Research Areas
Shana is an ethnographic and qualitative researcher with a long-standing interest in drug use, "addiction," global and public health, and science, technology, and medicine in Latin America and the United States. She has studied these issues in a variety of contexts, including projects on the utilization of medications for opioid use disorder in the San Francisco Bay Area, college students' access to drug treatment in Florida, heroin use and HIV/AIDS risk in Colombia, recreational GHB use in Northern California, and the concurrent use of opioids and stimulants across the United States.
Current Research
Shana's current ethnographic research examines psychedelic-based drug treatment in Mexico. She focuses primarily on the therapeutic use of ibogaine, which is most commonly derived from the iboga plant native to West Central Africa. It is utilized for "addiction interruption," as a way to reduce or eliminate withdrawal symptoms and cravings for opiates and other drugs while fostering introspection. Ibogaine is illegal in the United States, and clinics have been established in Mexico - where it is unregulated - to cater to a primarily U.S. clientele looking for this kind of drug treatment. Many pursue this treatment abroad after finding little to no long-term success with mainstream drug treatment modalities, such as medications for opioid use disorder and 12-step programs. This research provides insight into the experience of receiving and providing drug treatment with ibogaine and illuminates the role of medical travel associated with this unique treatment. This research is supported by the U.S. National Institutes of Health, Wenner-Gren Foundation for Anthropological Research, Florida Education Fund, Brocher Foundation, and Purdue University Archives and Special Collections.
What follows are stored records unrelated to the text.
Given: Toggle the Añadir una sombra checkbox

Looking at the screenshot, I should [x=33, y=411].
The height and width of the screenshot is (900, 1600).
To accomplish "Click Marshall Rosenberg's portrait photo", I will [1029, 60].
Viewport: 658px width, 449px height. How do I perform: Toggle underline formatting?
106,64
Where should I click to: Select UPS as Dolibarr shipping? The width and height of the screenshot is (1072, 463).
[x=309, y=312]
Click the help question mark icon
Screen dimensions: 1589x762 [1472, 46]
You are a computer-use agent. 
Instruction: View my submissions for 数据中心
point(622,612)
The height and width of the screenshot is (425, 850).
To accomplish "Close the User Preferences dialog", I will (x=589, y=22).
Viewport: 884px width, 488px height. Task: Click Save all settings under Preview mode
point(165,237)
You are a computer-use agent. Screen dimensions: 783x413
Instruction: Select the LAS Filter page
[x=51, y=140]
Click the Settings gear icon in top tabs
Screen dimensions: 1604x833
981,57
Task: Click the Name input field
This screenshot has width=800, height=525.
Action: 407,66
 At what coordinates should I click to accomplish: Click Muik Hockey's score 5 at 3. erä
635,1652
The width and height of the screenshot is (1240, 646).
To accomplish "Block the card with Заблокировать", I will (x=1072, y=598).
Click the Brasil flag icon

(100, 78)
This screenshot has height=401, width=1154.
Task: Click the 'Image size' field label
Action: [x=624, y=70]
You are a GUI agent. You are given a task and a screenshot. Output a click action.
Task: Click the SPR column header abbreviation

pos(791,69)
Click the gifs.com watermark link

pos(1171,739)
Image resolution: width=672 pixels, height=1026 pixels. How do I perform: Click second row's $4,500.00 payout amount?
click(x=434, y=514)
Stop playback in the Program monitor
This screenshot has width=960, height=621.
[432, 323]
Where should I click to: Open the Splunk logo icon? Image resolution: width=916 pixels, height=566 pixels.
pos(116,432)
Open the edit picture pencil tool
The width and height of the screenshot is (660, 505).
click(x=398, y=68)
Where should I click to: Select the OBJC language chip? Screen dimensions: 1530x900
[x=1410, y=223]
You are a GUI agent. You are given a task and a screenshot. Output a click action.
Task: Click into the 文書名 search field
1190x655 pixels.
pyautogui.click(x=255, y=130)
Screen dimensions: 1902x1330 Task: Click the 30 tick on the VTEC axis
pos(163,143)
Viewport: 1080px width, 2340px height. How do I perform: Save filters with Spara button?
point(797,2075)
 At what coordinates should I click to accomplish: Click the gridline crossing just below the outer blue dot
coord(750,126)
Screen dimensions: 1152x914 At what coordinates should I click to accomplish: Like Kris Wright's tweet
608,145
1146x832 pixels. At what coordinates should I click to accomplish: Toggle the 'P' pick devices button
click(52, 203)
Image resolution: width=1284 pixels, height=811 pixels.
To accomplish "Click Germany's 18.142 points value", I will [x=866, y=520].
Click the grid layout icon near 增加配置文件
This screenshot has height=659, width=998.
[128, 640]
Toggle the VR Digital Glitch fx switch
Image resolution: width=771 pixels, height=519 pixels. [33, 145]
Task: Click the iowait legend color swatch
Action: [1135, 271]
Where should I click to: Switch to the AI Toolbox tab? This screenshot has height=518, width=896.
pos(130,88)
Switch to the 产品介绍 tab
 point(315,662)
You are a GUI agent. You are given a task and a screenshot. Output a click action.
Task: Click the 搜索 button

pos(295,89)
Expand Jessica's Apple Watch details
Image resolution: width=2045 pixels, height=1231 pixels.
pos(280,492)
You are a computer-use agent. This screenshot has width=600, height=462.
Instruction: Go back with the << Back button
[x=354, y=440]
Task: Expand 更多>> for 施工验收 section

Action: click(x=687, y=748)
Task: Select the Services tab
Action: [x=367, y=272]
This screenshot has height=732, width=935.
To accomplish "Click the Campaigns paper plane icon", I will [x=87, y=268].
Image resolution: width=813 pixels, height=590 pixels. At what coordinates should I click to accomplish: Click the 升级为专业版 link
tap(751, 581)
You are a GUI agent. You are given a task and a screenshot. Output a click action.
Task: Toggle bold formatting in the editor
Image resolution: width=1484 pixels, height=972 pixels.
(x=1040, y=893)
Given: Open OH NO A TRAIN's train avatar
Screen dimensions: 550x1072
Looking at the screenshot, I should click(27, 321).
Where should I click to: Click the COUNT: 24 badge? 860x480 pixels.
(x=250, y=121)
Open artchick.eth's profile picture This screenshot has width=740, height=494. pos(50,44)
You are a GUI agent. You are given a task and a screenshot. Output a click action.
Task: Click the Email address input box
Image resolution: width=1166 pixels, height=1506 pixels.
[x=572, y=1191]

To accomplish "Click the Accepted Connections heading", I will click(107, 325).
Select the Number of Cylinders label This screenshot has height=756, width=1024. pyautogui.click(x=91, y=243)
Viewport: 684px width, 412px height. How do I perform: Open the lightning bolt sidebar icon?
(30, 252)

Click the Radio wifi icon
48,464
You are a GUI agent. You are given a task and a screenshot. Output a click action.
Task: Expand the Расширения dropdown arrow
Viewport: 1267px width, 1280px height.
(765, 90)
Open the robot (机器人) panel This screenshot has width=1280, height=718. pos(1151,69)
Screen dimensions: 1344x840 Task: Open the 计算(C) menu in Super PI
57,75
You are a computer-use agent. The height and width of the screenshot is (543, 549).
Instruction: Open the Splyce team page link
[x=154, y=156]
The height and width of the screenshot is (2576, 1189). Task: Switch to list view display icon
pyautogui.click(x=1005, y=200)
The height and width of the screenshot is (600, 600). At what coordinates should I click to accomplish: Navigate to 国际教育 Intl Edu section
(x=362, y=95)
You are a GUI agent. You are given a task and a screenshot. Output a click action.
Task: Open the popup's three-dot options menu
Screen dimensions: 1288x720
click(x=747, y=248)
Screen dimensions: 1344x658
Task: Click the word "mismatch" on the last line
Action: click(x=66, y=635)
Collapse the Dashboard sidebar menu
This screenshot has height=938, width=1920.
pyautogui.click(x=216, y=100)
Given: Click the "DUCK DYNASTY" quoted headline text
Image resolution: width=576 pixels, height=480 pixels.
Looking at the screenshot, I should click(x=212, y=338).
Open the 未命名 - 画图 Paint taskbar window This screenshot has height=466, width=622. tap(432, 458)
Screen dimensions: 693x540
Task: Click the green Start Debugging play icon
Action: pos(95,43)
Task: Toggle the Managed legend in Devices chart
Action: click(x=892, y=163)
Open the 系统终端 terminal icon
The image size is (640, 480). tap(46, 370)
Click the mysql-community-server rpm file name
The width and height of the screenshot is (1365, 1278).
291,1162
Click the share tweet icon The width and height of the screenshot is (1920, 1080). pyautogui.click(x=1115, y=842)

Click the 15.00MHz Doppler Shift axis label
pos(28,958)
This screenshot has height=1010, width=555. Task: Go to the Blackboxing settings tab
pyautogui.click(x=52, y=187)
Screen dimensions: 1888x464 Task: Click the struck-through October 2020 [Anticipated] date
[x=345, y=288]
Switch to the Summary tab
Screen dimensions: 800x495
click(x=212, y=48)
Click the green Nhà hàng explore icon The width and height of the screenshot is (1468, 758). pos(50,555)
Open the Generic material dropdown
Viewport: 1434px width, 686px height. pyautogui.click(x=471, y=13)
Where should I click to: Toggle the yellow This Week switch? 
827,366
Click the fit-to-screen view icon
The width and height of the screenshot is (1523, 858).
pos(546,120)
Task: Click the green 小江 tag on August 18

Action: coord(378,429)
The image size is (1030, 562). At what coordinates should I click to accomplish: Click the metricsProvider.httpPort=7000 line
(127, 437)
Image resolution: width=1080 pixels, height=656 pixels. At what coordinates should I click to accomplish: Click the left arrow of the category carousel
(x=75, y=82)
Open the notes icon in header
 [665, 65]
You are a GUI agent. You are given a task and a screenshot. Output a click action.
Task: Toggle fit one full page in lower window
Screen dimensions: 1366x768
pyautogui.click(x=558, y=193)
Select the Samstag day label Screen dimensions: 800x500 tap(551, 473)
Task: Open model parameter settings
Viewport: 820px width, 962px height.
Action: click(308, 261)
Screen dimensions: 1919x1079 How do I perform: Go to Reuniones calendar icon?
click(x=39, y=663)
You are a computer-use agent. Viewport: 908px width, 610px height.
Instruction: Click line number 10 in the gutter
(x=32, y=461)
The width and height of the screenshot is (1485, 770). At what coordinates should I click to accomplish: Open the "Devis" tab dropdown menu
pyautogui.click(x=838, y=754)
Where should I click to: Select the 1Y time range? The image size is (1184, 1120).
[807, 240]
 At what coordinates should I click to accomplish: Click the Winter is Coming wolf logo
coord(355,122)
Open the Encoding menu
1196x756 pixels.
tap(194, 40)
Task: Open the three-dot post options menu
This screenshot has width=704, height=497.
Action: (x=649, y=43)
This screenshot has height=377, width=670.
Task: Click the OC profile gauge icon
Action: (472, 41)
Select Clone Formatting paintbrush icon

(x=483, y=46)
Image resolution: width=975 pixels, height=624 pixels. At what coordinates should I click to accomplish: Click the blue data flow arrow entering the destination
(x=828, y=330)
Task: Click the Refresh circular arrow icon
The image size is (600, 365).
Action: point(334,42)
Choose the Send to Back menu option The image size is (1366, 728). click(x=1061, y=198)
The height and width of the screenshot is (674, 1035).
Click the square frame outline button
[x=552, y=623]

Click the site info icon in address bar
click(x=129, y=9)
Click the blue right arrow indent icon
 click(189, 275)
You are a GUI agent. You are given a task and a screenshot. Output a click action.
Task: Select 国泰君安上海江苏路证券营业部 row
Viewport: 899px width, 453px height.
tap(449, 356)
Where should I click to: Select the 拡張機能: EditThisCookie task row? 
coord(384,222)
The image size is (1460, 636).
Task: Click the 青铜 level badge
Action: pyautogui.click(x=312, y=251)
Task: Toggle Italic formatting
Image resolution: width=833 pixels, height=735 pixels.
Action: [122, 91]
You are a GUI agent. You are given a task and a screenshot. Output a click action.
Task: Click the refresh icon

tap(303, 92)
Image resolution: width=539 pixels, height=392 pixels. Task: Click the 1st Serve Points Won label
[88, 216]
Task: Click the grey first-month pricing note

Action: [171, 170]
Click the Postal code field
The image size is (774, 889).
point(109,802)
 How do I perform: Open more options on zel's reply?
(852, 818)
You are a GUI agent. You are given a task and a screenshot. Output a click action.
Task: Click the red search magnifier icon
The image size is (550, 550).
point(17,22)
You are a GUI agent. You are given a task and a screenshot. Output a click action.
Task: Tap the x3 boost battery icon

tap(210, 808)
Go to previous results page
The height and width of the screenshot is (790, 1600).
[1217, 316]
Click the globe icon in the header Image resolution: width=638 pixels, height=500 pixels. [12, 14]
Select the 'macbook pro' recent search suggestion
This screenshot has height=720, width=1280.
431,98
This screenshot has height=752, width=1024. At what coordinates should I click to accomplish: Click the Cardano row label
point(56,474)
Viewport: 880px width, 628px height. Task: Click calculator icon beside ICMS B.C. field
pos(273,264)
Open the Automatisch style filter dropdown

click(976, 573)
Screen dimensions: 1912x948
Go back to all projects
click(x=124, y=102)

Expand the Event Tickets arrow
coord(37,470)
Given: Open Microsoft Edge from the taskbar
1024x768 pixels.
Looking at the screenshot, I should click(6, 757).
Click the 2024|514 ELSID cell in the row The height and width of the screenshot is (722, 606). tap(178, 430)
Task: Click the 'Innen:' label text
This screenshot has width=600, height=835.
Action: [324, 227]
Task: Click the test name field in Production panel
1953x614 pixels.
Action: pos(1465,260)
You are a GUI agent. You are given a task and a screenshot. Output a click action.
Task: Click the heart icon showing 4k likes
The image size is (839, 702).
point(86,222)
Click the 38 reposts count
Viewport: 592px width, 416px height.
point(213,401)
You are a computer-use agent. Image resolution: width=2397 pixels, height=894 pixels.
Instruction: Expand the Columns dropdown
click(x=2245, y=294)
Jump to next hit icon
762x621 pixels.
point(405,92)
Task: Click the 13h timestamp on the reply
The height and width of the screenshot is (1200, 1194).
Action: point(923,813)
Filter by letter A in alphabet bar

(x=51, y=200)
Her current collaborative research focuses on harm reduction in Florida. As part of the University of Central Florida's Harm Reduction Research Initiative and Florida Harm Reduction Research Collaborative, Shana works with scholars from multiple fields, including anthropology, public health, and medicine to study the expansion, implementation, and utilization of syringe services programs, overdose prevention interventions, and other harm reduction services across the state.
Doctoral Research
In her doctoral dissertation, "Out of Harm's Way: The Politics and Practice of Harm Reduction in Argentina," Shana ethnographically examined drug use and the politics of intervention involved in the promotion of harm reduction in Argentina. Based on 16 months of fieldwork in Buenos Aires and Rosario from 2006 to 2008, this research traced how harm reduction was adopted by local non-governmental organizations and select government agencies since the mid-1990s. She illustrated how this public health model influences the ways in which drug use, drug users, and drug user health are understood and approached socially, politically, and institutionally in contemporary Argentina. This research was supported by the U.S. National Institutes of Health, Wenner-Gren Foundation for Anthropological Research, University of California Pacific Rim Research Program, and Center for Latin American Studies at the University of California, Berkeley.